One limitation of the approach is user variation on placement of chest tubes [17]. To mitigate this risk, each Smart Drain has eight electrodes, which creates six sets of tetrapolar configurations (12–3-4, 1–2-5–6, 1–2-7–8, 3–4-5–6, 3–4-7–8, and 5–6-7–8). The software can automatically evaluate each configuration to see if it is properly synchronized to the ECG, and the software will pick the configuration with the best signal to noise ratio. In clinical practice, if none of the configurations are operational, the device can alert the user, and the user can choose to relocate the Smart Drain or abandon the measurement.

A limitation of our study design is that we only investigated hypovolemic shock, which resulted in a decrease in EDV, ESV, and SV. To be clinically useful, the device will need to be able to discriminate between hypovolemia and decreased myocardial function. However, since admittance is a function of physical dimensions of the LV and electrical properties of blood, we are confident that it will detect changes in EDV and ESV independently. For LV-electrode admittance measurements in mice [69], we increased cardiac function with drugs, and reduced cardiac function by IVCO or pacing. For RV-electrode admittance measurements in humans [10], we increased cardiac function with dobutamine, and reduced cardiac function by pacing. For RV-electrode admittance measurements in canines [12], we reduced cardiac function by overdrive pacing long term and created ventricular tachycardia and ventricular fibrillation arrythmias. In each case, we could independently detect changes in ESV and EDV. Future work should confirm that other clinically relevant hemodynamics states, such as increased EDV in the case of myocardial dysfunction, and increased SV in the case of reduced systemic vascular resistance, are also captured correctly.

It is possible for blood clots to form on the tube and cover the admittance electrodes. Luckily, clotted blood will not affect this four-electrode measurement. The outer two electrodes generate current (e.g., electrodes 1 and 8 in Figure 1), and the inner two electrodes measure voltage (e.g., electrodes 2 and 7 in Figure 1). The tetrapolar approach eliminates any electrical effects of blood clotting around the electrodes. There is a constant current source, so the current will remain the same even if clot forms on the electrodes, so the electric field in the LV will remain the same. No current flows into the voltage electrodes, so again the clot around the electrodes will not affect the measurement.

Another limitation is tamponade, since accumulation of fluid in the pericardial sac will cause an increase in admittance, mimicking an increase in LV volume. Tamponade can sometimes be diagnosed by observing the tube itself for blood. An additional pressure sensor located on the Smart Drain could be used to detect a rise in pericardial pressure indicative of tamponade. We also used the Smart Drain itself to detect tamponade. The data in Figure 7 demonstrate we can differentiate between changes in LV volume and increases in blood in the pericardial space.

The electrodes and wires are embedded into the drainage tubes and have the potential problem of blood clots. The eventual clinical device will need smooth exposed stainless-steel electrodes and will need the wires to be encased in the tube material itself.

Conclusions

A modified pericardial drain (the “Smart Drain”) that incorporates multiple electrodes can detect changes in left ventricular blood volume (EDV, ESV, and SV) directly from the admittance signal. This allows for discrimination between the possible causes of unexplained hypotension, namely low cardiac output (reduced SV), low contractility (high ESV, low SV), and low volume status (low EDV) states.

Acknowledgments

Source of funding: NIH (R01 HL118176–02)

Abbreviations

Cm

myocardial capacitance

ECG

electrocardiogram

EDV

end diastolic volume

ESV

end systolic volume

Gb

Intracardiac admittance

iaIVCO

immediately after inferior vena cava occlusion

IVCO

inferior vena cava occlusion

LAD

left anterior descending

LV

left ventricular

Rm

myocardial resistance

SV

stroke volume

Footnotes

Conflict of interest statement: Dr. Jonathan Valvano has a financial interest in CardioVol LLC., which is developing this technology for commercial application.

▶ **Work item**:
Using the Smart Drain text, say yes or no to whether each statement agrees with it, and quote the text's deciding words for each: (a) Each Smart Drain carries eight electrodes. (b) The study examined both hypovolemic shock and decreased myocardial function. (c) A clot forming on the electrodes changes the four-electrode measurement.

▶ **Excerpted data**:

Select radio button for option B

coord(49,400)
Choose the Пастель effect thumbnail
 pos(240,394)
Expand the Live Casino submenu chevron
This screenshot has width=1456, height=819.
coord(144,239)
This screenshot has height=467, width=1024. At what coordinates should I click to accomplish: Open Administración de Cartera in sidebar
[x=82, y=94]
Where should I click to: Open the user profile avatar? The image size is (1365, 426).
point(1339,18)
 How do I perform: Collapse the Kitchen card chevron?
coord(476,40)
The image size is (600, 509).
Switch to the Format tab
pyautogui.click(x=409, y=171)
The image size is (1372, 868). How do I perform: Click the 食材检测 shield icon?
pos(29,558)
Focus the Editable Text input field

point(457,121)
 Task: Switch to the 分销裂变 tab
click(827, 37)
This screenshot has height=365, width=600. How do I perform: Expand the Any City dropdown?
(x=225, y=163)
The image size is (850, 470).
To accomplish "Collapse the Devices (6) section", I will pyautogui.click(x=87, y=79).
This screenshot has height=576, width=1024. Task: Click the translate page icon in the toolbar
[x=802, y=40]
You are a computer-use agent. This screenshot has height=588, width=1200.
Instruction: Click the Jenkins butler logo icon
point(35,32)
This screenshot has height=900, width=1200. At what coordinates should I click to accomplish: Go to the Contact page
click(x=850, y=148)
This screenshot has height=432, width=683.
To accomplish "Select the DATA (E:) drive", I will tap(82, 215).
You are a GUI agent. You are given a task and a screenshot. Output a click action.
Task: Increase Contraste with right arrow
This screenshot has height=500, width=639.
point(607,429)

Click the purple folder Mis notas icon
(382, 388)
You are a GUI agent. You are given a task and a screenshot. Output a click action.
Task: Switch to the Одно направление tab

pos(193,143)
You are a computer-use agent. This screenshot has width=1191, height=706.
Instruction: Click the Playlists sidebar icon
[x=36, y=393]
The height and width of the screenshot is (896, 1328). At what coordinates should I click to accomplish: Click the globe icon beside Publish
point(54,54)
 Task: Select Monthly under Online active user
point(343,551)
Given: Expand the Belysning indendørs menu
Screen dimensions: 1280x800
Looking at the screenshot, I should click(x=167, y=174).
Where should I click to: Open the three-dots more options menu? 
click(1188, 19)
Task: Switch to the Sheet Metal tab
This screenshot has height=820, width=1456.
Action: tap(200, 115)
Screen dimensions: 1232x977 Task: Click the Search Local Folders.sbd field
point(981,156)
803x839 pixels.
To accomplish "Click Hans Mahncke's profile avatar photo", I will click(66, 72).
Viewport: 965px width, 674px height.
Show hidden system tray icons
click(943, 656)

▶ **Solution to this problem**:
(a) Yes: "each Smart Drain has eight electrodes"
(b) No: "we only investigated hypovolemic shock"
(c) No: "clotted blood will not affect this four-electrode measurement"